··· DATA TO PROCESS ···
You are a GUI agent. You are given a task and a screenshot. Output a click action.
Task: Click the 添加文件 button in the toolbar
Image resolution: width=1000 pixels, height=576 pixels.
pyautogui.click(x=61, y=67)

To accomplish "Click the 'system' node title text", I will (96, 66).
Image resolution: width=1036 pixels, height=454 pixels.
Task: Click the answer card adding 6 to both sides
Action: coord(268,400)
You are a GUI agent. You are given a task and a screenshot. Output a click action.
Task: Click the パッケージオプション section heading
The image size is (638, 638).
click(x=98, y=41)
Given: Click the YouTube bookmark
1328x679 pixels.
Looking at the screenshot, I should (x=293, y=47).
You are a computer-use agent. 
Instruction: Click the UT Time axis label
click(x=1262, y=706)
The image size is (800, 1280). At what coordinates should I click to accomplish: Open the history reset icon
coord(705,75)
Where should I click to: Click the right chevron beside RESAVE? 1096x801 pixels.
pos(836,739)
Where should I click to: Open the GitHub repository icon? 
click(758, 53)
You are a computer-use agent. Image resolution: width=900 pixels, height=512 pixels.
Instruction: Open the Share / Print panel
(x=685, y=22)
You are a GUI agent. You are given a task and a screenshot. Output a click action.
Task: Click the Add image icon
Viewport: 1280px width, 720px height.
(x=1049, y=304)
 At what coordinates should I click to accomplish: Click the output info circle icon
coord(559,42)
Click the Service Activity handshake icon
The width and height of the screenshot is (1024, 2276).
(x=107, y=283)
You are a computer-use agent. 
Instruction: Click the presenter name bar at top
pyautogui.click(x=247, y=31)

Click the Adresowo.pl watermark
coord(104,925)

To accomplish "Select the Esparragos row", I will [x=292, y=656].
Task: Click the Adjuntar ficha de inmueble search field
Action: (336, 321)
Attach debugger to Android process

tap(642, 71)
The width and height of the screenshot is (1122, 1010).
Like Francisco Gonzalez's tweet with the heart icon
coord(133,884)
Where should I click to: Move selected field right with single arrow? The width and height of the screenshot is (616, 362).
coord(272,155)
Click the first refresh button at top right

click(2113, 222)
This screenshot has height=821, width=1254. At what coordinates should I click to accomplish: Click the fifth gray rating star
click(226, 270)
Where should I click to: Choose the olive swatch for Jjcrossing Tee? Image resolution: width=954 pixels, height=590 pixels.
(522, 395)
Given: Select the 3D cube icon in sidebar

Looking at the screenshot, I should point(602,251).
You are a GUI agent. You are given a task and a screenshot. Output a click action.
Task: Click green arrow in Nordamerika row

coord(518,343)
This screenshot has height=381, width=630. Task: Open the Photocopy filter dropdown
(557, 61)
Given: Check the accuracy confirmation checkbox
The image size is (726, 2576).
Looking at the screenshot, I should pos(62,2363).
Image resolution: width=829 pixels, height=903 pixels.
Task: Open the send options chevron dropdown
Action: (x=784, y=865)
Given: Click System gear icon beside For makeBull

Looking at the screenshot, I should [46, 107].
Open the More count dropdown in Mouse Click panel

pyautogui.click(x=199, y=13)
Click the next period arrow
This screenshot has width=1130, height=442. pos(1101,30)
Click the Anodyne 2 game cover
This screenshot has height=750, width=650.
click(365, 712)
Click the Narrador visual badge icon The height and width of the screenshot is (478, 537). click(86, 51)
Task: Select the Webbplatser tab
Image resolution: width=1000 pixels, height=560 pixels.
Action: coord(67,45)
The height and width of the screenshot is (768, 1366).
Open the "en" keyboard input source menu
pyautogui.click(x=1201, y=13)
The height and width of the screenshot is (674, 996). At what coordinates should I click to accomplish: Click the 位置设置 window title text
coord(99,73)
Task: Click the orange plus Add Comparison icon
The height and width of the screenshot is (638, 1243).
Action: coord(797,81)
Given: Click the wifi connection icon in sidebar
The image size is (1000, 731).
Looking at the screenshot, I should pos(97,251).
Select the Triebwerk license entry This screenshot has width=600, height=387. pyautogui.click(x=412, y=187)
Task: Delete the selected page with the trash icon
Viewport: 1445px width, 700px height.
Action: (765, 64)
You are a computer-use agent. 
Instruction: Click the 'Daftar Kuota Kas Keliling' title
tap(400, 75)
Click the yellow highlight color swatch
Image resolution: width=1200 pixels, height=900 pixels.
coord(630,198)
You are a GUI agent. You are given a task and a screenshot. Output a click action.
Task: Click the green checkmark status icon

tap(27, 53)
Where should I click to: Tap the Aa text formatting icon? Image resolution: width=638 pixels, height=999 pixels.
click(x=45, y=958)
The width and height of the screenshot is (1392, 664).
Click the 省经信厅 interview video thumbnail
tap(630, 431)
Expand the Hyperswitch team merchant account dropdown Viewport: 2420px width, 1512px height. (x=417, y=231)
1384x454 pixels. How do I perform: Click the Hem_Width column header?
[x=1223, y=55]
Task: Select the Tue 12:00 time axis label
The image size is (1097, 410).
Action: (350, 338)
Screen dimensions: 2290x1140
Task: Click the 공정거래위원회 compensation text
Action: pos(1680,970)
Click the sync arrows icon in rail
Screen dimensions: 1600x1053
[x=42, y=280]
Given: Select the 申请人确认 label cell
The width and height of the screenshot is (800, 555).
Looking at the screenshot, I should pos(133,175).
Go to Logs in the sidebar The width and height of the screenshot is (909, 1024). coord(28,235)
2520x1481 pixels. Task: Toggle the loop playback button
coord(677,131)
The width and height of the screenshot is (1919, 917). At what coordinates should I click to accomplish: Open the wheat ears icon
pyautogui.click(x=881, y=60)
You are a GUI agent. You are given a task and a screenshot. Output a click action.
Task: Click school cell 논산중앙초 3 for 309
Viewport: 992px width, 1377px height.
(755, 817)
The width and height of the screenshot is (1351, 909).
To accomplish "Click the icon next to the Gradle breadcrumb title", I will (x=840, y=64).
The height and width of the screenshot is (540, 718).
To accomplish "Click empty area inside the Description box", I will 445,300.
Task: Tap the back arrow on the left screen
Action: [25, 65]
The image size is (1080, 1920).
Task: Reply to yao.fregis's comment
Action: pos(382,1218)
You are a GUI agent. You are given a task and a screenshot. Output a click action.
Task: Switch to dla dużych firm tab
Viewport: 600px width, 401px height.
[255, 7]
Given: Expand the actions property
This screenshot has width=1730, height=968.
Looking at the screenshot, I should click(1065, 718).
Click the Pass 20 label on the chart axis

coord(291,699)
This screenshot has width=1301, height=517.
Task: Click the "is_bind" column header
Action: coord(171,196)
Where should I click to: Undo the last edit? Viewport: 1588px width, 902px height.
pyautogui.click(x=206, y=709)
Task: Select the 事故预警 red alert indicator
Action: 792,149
···
*EXERCISE INSTRUCTIONS:*
Copy the data above, substituting "interface agent" for every "GUI agent" and changing nothing else.

*TASK ANSWER:*
You are a interface agent. You are given a task and a screenshot. Output a click action.
Task: Click the 添加文件 button in the toolbar
Image resolution: width=1000 pixels, height=576 pixels.
pyautogui.click(x=61, y=67)

To accomplish "Click the 'system' node title text", I will (96, 66).
Image resolution: width=1036 pixels, height=454 pixels.
Task: Click the answer card adding 6 to both sides
Action: coord(268,400)
You are a interface agent. You are given a task and a screenshot. Output a click action.
Task: Click the パッケージオプション section heading
The image size is (638, 638).
click(x=98, y=41)
Given: Click the YouTube bookmark
1328x679 pixels.
Looking at the screenshot, I should (x=293, y=47).
You are a computer-use agent. 
Instruction: Click the UT Time axis label
click(x=1262, y=706)
The image size is (800, 1280). At what coordinates should I click to accomplish: Open the history reset icon
coord(705,75)
Where should I click to: Click the right chevron beside RESAVE? 1096x801 pixels.
pos(836,739)
Where should I click to: Open the GitHub repository icon? 
click(758, 53)
You are a computer-use agent. Image resolution: width=900 pixels, height=512 pixels.
Instruction: Open the Share / Print panel
(x=685, y=22)
You are a interface agent. You are given a task and a screenshot. Output a click action.
Task: Click the Add image icon
Viewport: 1280px width, 720px height.
(x=1049, y=304)
 At what coordinates should I click to accomplish: Click the output info circle icon
coord(559,42)
Click the Service Activity handshake icon
The width and height of the screenshot is (1024, 2276).
(x=107, y=283)
You are a computer-use agent. 
Instruction: Click the presenter name bar at top
pyautogui.click(x=247, y=31)

Click the Adresowo.pl watermark
coord(104,925)

To accomplish "Select the Esparragos row", I will [x=292, y=656].
Task: Click the Adjuntar ficha de inmueble search field
Action: (336, 321)
Attach debugger to Android process

tap(642, 71)
The width and height of the screenshot is (1122, 1010).
Like Francisco Gonzalez's tweet with the heart icon
coord(133,884)
Where should I click to: Move selected field right with single arrow? The width and height of the screenshot is (616, 362).
coord(272,155)
Click the first refresh button at top right

click(2113, 222)
This screenshot has height=821, width=1254. At what coordinates should I click to accomplish: Click the fifth gray rating star
click(226, 270)
Where should I click to: Choose the olive swatch for Jjcrossing Tee? Image resolution: width=954 pixels, height=590 pixels.
(522, 395)
Given: Select the 3D cube icon in sidebar

Looking at the screenshot, I should point(602,251).
You are a interface agent. You are given a task and a screenshot. Output a click action.
Task: Click green arrow in Nordamerika row

coord(518,343)
This screenshot has height=381, width=630. Task: Open the Photocopy filter dropdown
(557, 61)
Given: Check the accuracy confirmation checkbox
The image size is (726, 2576).
Looking at the screenshot, I should pos(62,2363).
Image resolution: width=829 pixels, height=903 pixels.
Task: Open the send options chevron dropdown
Action: (x=784, y=865)
Given: Click System gear icon beside For makeBull

Looking at the screenshot, I should [46, 107].
Open the More count dropdown in Mouse Click panel

pyautogui.click(x=199, y=13)
Click the next period arrow
This screenshot has width=1130, height=442. pos(1101,30)
Click the Anodyne 2 game cover
This screenshot has height=750, width=650.
click(365, 712)
Click the Narrador visual badge icon The height and width of the screenshot is (478, 537). click(86, 51)
Task: Select the Webbplatser tab
Image resolution: width=1000 pixels, height=560 pixels.
Action: coord(67,45)
The height and width of the screenshot is (768, 1366).
Open the "en" keyboard input source menu
pyautogui.click(x=1201, y=13)
The height and width of the screenshot is (674, 996). At what coordinates should I click to accomplish: Click the 位置设置 window title text
coord(99,73)
Task: Click the orange plus Add Comparison icon
The height and width of the screenshot is (638, 1243).
Action: coord(797,81)
Given: Click the wifi connection icon in sidebar
The image size is (1000, 731).
Looking at the screenshot, I should pos(97,251).
Select the Triebwerk license entry This screenshot has width=600, height=387. pyautogui.click(x=412, y=187)
Task: Delete the selected page with the trash icon
Viewport: 1445px width, 700px height.
Action: (765, 64)
You are a computer-use agent. 
Instruction: Click the 'Daftar Kuota Kas Keliling' title
tap(400, 75)
Click the yellow highlight color swatch
Image resolution: width=1200 pixels, height=900 pixels.
coord(630,198)
You are a interface agent. You are given a task and a screenshot. Output a click action.
Task: Click the green checkmark status icon

tap(27, 53)
Where should I click to: Tap the Aa text formatting icon? Image resolution: width=638 pixels, height=999 pixels.
click(x=45, y=958)
The width and height of the screenshot is (1392, 664).
Click the 省经信厅 interview video thumbnail
tap(630, 431)
Expand the Hyperswitch team merchant account dropdown Viewport: 2420px width, 1512px height. (x=417, y=231)
1384x454 pixels. How do I perform: Click the Hem_Width column header?
[x=1223, y=55]
Task: Select the Tue 12:00 time axis label
The image size is (1097, 410).
Action: (350, 338)
Screen dimensions: 2290x1140
Task: Click the 공정거래위원회 compensation text
Action: pos(1680,970)
Click the sync arrows icon in rail
Screen dimensions: 1600x1053
[x=42, y=280]
Given: Select the 申请人确认 label cell
The width and height of the screenshot is (800, 555).
Looking at the screenshot, I should pos(133,175).
Go to Logs in the sidebar The width and height of the screenshot is (909, 1024). coord(28,235)
2520x1481 pixels. Task: Toggle the loop playback button
coord(677,131)
The width and height of the screenshot is (1919, 917). At what coordinates should I click to accomplish: Open the wheat ears icon
pyautogui.click(x=881, y=60)
You are a interface agent. You are given a task and a screenshot. Output a click action.
Task: Click school cell 논산중앙초 3 for 309
Viewport: 992px width, 1377px height.
(755, 817)
The width and height of the screenshot is (1351, 909).
To accomplish "Click the icon next to the Gradle breadcrumb title", I will (x=840, y=64).
The height and width of the screenshot is (540, 718).
To accomplish "Click empty area inside the Description box", I will 445,300.
Task: Tap the back arrow on the left screen
Action: [25, 65]
The image size is (1080, 1920).
Task: Reply to yao.fregis's comment
Action: pos(382,1218)
You are a interface agent. You are given a task and a screenshot. Output a click action.
Task: Switch to dla dużych firm tab
Viewport: 600px width, 401px height.
[255, 7]
Given: Expand the actions property
This screenshot has width=1730, height=968.
Looking at the screenshot, I should click(1065, 718).
Click the Pass 20 label on the chart axis

coord(291,699)
This screenshot has width=1301, height=517.
Task: Click the "is_bind" column header
Action: coord(171,196)
Where should I click to: Undo the last edit? Viewport: 1588px width, 902px height.
pyautogui.click(x=206, y=709)
Task: Select the 事故预警 red alert indicator
Action: 792,149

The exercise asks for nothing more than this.